Task to carry out:
Render the material from the line containing "The image size is (1080, 639)." through the line containing "Screen dimensions: 790x589 (394, 395)" as a Markdown table with the columns Row and Line. Number each line and omit any blank lines.

Record set:
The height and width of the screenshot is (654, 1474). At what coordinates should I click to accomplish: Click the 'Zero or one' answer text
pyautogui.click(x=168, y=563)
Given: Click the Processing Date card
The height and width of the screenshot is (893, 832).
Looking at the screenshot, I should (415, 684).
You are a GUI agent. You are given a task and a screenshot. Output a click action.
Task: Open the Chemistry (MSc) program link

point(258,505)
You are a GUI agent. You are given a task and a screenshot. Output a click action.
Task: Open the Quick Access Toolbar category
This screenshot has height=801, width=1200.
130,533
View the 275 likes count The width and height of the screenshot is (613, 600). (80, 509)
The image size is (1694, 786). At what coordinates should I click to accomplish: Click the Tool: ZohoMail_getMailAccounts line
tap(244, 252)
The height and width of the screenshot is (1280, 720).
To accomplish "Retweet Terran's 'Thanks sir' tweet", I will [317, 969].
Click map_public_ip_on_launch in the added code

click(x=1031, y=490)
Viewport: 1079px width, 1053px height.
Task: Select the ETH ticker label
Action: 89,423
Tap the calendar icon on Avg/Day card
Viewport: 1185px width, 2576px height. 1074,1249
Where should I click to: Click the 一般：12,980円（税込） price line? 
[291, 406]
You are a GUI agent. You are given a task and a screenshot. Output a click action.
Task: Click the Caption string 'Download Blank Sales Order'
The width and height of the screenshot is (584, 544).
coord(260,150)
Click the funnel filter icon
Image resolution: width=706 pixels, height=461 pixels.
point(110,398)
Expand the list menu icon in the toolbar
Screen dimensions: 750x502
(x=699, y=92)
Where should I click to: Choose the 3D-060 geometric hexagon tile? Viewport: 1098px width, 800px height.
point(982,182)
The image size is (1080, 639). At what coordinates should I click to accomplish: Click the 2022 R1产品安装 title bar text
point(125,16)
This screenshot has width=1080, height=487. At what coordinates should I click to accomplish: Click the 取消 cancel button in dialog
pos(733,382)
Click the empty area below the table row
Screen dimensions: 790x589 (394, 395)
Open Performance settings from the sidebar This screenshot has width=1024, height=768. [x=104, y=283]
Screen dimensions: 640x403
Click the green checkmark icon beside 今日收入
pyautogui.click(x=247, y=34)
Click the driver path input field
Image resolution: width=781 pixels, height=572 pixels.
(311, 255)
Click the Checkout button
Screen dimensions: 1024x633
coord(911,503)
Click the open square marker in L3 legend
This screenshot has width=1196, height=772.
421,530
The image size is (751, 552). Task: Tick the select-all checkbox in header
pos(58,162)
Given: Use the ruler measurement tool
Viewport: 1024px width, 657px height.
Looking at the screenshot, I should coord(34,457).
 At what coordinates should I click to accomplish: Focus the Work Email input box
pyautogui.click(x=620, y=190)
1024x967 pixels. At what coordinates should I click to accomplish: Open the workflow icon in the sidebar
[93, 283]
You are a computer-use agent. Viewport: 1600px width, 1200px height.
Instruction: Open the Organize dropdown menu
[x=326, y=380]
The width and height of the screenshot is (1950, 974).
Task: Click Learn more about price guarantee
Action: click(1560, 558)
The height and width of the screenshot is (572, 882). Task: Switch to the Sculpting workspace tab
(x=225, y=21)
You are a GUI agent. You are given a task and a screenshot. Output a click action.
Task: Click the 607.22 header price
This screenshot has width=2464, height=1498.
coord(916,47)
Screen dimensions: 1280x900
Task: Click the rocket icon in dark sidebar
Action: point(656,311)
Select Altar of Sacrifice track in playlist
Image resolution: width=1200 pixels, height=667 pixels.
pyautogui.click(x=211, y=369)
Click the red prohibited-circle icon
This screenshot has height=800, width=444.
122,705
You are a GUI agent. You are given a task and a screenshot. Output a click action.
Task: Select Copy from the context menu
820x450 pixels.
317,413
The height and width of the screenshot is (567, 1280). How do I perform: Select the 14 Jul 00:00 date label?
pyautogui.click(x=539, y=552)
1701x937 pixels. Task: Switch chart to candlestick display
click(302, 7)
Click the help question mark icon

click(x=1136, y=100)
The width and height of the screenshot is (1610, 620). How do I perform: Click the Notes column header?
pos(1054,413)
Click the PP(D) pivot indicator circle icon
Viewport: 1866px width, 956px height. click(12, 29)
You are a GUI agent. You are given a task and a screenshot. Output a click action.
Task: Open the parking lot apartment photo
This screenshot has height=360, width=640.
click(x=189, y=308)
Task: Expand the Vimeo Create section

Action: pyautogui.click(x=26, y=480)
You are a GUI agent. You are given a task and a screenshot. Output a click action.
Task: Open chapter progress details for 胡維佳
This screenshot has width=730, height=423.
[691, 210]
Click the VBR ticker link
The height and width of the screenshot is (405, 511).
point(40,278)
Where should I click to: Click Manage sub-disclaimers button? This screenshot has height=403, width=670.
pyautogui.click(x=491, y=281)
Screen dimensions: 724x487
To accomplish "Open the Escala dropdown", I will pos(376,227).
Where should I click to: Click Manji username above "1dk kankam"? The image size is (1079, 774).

Complete answer:
| Row | Line |
|---|---|
| 1 | The image size is (1080, 639). At what coordinates should I click to accomplish: Click the 2022 R1产品安装 title bar text |
| 2 | point(125,16) |
| 3 | This screenshot has width=1080, height=487. At what coordinates should I click to accomplish: Click the 取消 cancel button in dialog |
| 4 | pos(733,382) |
| 5 | Click the empty area below the table row |
| 6 | Screen dimensions: 790x589 (394, 395) |